Dans une déclaration exclusive accordée à L’Économiste maghrébin, Youssef Zribi, 17 ans, élève au lycée pilote Bourguiba de Tunis, revient sur son projet ECOTRUNK, présenté lors de la célébration de la Journée mondiale de l’environnement 2026, en présence du ministre de l’Environnement, Habib Abid, et du directeur général de l’Agence nationale de protection de l’environnement (ANPE), Nacer Jeljeli.

Le jeune inventeur y défend une vision claire : “agir à la source” pour améliorer la gestion des déchets en Tunisie. “L’idée est de réduire au maximum les déchets non valorisés dès leur production”, explique Youssef Zribi.

Son projet repose sur une poubelle intelligente capable d’effectuer un tri sélectif automatisé.
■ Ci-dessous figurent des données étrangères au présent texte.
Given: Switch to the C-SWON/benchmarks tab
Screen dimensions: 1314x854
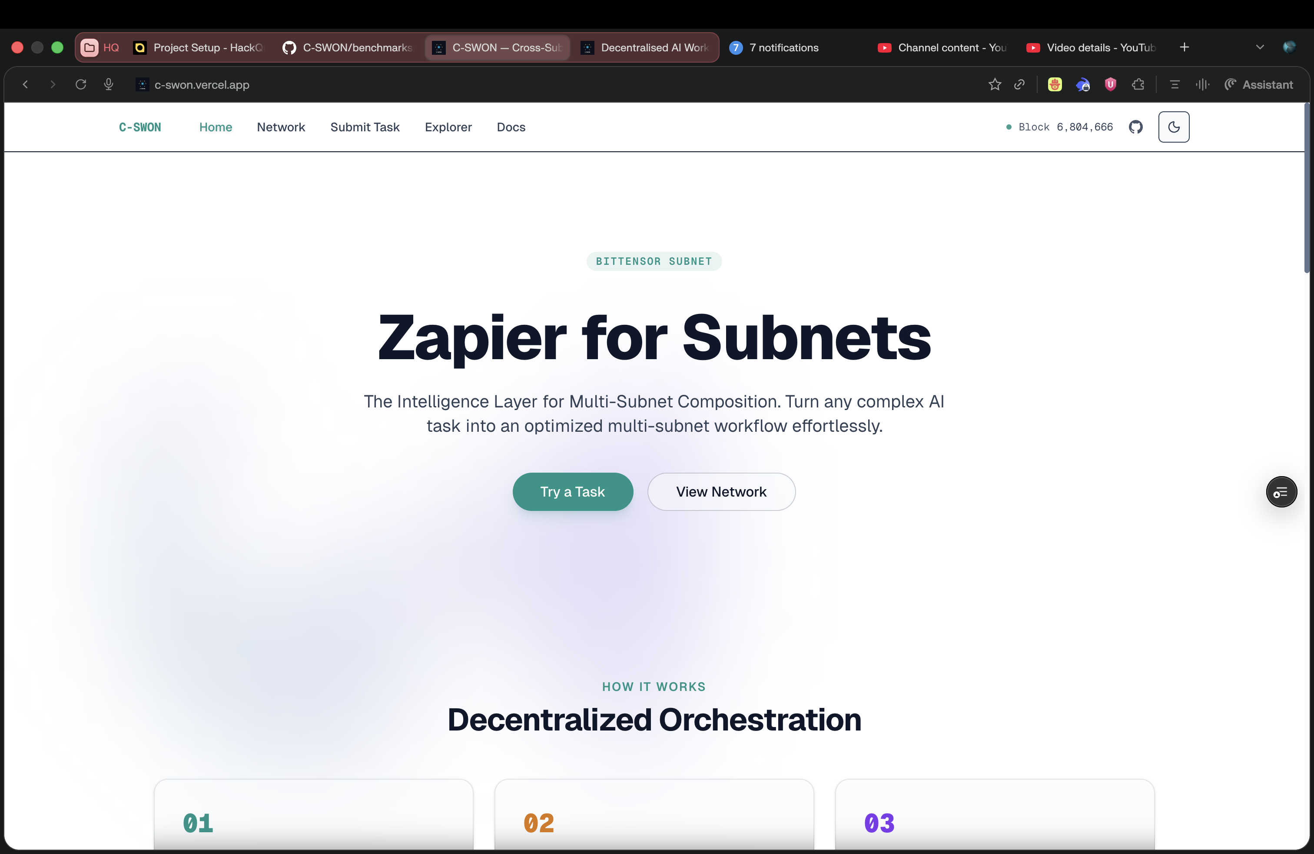Looking at the screenshot, I should coord(348,48).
Elle intègre également un système de broyage transformant les déchets en poudre, ensuite destinée aux filières de recyclage pour réutilisation industrielle.

Au-delà de l’aspect matériel, ECOTRUNK comprend aussi un tableau de bord numérique permettant de suivre et optimiser le traitement des déchets en temps réel, renforçant ainsi la dimension technologique du projet porté par Youssef Zribi.

Selon lui, cette innovation pourrait contribuer à réduire significativement la pollution liée aux déchets non traités, tout en limitant les pratiques d’enfouissement encore courantes.

Sur le plan économique, le jeune porteur de projet met en avant une logique circulaire : transformer les déchets en ressources et créer de la valeur pour les entreprises du recyclage.

Actuellement, Youssef Zribi cherche à lever des financements pour développer son prototype. Il affirme avoir déjà suscité l’intérêt d’un investisseur bancaire, ouvrant la voie à une possible concrétisation industrielle de Code Frank.